Le timbre n'a pas été collé sur le carnet lui-même mais sur une étiquette distincte

La page de droite est dédiée au dessin des mains, outil principal du maître artisan d'art, et à trois très beaux paysages ensoleillés qui semblent être des tapisseries.

Je te remercie beaucoup Michel, à mon tour de prendre la main pour composer la troisième double-page de ce carnet, mais ce ne sera pas dans l'immédiat.  

10 mai 2021

Danseuse indienne charmeuse d'oiseau, pour Chantal

Toujours d'après les illustrations dénichées dans les pages superbes d'un livre de la Bibliothèque National de France sur des miniatures de l'Inde et de la Perse, en accès libre, voici une nouvelle danseuse indienne, très gracieuse, destinée à Chantal : elle m'a dit toujours apprécier ce qui lui rappelle l'Inde, pays qu'elle connaît très bien.
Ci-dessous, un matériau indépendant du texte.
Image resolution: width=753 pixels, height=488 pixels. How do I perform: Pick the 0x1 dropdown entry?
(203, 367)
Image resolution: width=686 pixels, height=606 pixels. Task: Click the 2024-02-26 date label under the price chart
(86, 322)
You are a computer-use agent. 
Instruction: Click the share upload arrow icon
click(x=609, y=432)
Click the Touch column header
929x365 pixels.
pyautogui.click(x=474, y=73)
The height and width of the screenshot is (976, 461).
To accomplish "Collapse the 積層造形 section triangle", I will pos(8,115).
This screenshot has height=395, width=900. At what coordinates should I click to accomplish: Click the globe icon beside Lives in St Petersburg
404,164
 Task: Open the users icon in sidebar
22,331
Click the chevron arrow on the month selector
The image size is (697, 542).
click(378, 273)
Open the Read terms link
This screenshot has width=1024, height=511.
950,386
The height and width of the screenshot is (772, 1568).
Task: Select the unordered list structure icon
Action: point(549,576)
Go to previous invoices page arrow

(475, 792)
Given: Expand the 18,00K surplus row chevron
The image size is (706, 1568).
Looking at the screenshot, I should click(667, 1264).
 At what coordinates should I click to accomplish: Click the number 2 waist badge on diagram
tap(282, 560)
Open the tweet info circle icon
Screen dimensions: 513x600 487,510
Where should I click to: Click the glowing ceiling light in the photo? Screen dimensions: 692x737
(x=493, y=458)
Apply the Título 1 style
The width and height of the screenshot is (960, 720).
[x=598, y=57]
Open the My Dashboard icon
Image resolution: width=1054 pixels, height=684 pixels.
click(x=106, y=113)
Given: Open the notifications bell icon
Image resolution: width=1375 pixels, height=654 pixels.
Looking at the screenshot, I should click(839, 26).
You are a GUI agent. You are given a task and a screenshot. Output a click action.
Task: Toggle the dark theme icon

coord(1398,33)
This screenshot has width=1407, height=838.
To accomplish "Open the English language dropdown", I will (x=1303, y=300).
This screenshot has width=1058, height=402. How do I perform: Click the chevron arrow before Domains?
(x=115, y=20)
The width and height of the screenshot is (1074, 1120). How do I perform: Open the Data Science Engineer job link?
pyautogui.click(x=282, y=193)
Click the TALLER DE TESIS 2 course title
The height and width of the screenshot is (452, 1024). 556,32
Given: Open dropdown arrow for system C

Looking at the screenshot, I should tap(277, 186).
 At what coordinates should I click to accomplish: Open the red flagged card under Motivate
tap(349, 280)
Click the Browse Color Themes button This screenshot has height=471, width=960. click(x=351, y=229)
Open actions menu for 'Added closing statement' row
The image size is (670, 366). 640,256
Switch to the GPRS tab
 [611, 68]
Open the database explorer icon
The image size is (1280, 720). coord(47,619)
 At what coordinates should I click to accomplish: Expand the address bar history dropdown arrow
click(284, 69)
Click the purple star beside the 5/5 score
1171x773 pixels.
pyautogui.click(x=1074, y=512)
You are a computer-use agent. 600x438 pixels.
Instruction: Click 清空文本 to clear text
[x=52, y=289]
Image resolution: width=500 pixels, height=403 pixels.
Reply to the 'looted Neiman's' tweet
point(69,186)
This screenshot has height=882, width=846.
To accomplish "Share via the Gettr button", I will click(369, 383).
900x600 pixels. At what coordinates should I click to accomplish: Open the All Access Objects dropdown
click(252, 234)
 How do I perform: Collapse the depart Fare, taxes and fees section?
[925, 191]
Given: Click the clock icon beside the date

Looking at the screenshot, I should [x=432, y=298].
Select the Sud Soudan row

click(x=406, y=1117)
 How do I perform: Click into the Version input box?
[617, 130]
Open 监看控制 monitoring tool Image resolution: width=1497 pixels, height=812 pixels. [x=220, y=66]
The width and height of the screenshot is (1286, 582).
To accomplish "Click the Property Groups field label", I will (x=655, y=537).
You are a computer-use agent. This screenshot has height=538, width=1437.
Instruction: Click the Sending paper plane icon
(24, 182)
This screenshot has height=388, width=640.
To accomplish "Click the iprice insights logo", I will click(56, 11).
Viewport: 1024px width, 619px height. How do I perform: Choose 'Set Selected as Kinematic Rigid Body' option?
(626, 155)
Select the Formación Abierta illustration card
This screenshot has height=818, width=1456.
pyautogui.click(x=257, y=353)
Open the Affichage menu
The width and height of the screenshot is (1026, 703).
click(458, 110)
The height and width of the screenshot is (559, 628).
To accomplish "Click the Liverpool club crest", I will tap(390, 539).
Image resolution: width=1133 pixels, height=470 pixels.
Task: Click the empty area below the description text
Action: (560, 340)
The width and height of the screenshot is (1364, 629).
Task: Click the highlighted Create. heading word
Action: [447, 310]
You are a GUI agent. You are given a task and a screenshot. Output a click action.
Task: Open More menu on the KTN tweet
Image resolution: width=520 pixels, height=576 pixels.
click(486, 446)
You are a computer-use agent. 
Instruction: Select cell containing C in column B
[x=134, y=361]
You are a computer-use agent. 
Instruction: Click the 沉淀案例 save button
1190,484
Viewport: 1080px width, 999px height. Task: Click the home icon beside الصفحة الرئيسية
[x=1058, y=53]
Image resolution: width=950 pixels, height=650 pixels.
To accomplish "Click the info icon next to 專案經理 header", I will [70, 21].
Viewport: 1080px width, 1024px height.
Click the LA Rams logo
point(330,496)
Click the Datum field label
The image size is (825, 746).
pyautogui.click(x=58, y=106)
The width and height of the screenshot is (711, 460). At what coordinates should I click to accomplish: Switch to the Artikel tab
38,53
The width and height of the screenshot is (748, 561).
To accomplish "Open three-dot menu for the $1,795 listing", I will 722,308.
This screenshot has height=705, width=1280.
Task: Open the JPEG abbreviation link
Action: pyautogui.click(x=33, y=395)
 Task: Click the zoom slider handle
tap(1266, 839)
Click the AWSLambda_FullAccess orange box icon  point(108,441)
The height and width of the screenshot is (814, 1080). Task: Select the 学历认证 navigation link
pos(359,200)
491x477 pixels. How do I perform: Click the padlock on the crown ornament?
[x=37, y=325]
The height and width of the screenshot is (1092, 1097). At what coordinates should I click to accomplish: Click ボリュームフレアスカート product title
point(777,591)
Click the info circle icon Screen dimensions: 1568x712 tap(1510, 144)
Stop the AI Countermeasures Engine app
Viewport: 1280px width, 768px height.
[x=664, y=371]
Je t'en souhaite bonne réception, Chantal!

Indiscrétion, de la part de France

Ce que c'est sympa de la part de France de m'inclure dans les destinataires de sa série "par le trou de la serrure" et quelle belle idée elle a eu là, surtout !

Alors, maintenant,  que vais-je trouver en faisant coulisser le cache?

....une série de drapeaux couverts de prières, flottant au vent, au Tibet, peut-être.
Merci France pour ce mail-art tout à fait inattendu.